Think about what this means for our box of hydrogen. On the one hand, ionized hydrogen has more energy than hydrogen atoms or molecules. This makes hydrogen want to stick together in atoms and molecules, especially at low temperatures. But on the other hand, ionized hydrogen has more entropy, since the electrons and protons are more free to roam. And this entropy difference gets bigger and bigger as we make the box bigger. So no matter how low the temperature is, as long as it's above zero, the hydrogen will eventually ionize as we keep expanding the box.

(In fact, this is related to the "boiling off" process that I mentioned already: we can use thermodynamics to see that the stars will boil off the galaxies as they approach thermal equilibrium, as long as the density of galaxies is low enough.)

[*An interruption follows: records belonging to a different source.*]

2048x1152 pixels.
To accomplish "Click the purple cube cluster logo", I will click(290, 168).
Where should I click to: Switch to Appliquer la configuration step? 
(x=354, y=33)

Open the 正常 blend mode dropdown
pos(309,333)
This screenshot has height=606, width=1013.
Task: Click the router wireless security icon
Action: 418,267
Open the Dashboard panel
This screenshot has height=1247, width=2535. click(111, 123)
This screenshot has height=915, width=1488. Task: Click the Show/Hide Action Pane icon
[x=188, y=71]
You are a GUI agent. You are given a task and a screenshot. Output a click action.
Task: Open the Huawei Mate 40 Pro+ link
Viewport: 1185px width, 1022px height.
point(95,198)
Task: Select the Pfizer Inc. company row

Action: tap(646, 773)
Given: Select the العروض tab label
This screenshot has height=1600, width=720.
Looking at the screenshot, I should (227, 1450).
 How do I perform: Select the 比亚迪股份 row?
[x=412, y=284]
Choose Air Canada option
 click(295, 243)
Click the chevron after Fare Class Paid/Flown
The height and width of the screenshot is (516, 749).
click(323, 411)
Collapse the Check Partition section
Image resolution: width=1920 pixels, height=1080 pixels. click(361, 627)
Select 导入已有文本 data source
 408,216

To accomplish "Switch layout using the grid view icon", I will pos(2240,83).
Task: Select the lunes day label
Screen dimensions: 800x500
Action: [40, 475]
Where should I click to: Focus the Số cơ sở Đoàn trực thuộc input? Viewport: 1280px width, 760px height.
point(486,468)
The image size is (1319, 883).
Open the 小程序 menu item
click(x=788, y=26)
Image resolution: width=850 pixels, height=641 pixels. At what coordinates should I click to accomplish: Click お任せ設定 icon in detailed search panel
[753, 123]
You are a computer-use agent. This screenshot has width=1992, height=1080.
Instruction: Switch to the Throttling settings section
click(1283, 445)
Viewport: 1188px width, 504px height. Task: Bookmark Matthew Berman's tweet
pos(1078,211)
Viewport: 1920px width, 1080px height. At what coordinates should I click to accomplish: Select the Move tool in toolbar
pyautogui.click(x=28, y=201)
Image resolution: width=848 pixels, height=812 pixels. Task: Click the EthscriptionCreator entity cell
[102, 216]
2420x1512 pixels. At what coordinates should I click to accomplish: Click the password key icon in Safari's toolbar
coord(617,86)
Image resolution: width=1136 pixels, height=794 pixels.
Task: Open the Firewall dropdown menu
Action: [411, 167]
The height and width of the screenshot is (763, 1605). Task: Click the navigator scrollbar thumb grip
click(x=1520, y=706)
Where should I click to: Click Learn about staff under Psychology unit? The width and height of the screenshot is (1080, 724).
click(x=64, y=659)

However, there's a complication: in the expanding universe, the temperature is not constant — it decreases!

So the question is, which effect wins as the universe expands: the decreasing density (which makes matter want to ionize) or the decreasing temperature (which makes it want to stick together)?

In the short run this is a fairly complicated question, but in the long run, things may simplify: if the universe is expanding exponentially thanks to a nonzero cosmological constant, the density of matter obviously goes to zero. But the temperature does not go to zero. It approaches a particular nonzero value! So all forms of matter made from protons, neutrons and electrons will eventually ionize!

Why does the temperature approach a particular nonzero value, and what is this value? Well, in a universe whose expansion keeps accelerating, each pair of freely falling observers will eventually no longer be able to see each other, because they get redshifted out of sight. This effect is very much like the horizon of a black hole - it's called a "cosmological horizon". And, like the horizon of a black hole, a cosmological horizon emits thermal radiation at a specific temperature. This radiation is called Hawking radiation. Its temperature depends on the value of the cosmological constant. If we make a rough guess at the cosmological constant, the temperature we get is about $10^{-30}$ Kelvin.

This is very cold, but given a low enough density of matter, this temperature is enough to eventually ionize all forms of matter made of protons, neutrons and electrons! Even something big like a neutron star should slowly, slowly dissipate. (The crust of a neutron star is not made of neutronium: it's mainly made of iron.)